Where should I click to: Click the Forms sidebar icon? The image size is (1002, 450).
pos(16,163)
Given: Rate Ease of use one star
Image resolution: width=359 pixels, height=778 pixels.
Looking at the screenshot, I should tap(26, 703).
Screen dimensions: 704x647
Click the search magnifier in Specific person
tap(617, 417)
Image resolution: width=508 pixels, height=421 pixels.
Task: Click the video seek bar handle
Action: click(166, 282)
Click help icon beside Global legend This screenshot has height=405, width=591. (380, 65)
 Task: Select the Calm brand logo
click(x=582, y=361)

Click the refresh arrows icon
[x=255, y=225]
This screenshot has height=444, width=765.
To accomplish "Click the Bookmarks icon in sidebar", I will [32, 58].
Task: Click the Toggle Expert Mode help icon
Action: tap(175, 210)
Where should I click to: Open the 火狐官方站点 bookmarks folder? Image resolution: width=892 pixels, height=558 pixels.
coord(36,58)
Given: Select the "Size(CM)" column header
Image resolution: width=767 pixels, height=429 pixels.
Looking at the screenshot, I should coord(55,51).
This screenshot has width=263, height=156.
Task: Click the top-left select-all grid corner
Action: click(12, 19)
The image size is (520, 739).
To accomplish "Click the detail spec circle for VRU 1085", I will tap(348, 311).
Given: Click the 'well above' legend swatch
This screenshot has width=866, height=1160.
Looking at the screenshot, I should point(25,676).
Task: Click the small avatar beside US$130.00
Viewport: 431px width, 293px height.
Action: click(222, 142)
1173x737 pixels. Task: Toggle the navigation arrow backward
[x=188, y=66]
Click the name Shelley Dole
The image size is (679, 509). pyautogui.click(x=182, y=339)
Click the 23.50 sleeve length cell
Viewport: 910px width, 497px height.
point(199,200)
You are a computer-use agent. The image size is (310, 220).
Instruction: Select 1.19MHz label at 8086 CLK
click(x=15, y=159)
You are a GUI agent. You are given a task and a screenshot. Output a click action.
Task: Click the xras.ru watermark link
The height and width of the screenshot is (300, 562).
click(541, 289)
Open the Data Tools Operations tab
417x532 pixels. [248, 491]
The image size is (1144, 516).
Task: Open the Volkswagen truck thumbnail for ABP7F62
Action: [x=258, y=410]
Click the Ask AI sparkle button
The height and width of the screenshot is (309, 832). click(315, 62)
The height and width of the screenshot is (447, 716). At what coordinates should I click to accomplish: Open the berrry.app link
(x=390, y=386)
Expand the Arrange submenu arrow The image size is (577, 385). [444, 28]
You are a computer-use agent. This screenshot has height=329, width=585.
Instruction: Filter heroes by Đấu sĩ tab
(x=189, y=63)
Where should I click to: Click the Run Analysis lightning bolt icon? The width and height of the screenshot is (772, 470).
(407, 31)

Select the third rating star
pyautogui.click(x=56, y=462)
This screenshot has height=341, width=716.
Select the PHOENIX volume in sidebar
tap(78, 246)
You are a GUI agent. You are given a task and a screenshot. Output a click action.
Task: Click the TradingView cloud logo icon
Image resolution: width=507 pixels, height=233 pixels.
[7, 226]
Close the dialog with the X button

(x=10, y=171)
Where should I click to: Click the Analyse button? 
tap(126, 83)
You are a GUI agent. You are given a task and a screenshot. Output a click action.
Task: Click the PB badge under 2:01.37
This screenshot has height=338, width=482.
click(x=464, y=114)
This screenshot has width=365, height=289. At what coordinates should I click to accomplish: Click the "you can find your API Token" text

+++++

Exercise goal: Working down from the line that contains "Task: Click the TradingView cloud logo icon", retype each line exactly through the last line of the data, and give nothing else.

Output below:
Task: Click the TradingView cloud logo icon
Image resolution: width=507 pixels, height=233 pixels.
[7, 226]
Close the dialog with the X button

(x=10, y=171)
Where should I click to: Click the Analyse button? 
tap(126, 83)
You are a GUI agent. You are given a task and a screenshot. Output a click action.
Task: Click the PB badge under 2:01.37
This screenshot has height=338, width=482.
click(x=464, y=114)
This screenshot has width=365, height=289. At what coordinates should I click to accomplish: Click the "you can find your API Token" text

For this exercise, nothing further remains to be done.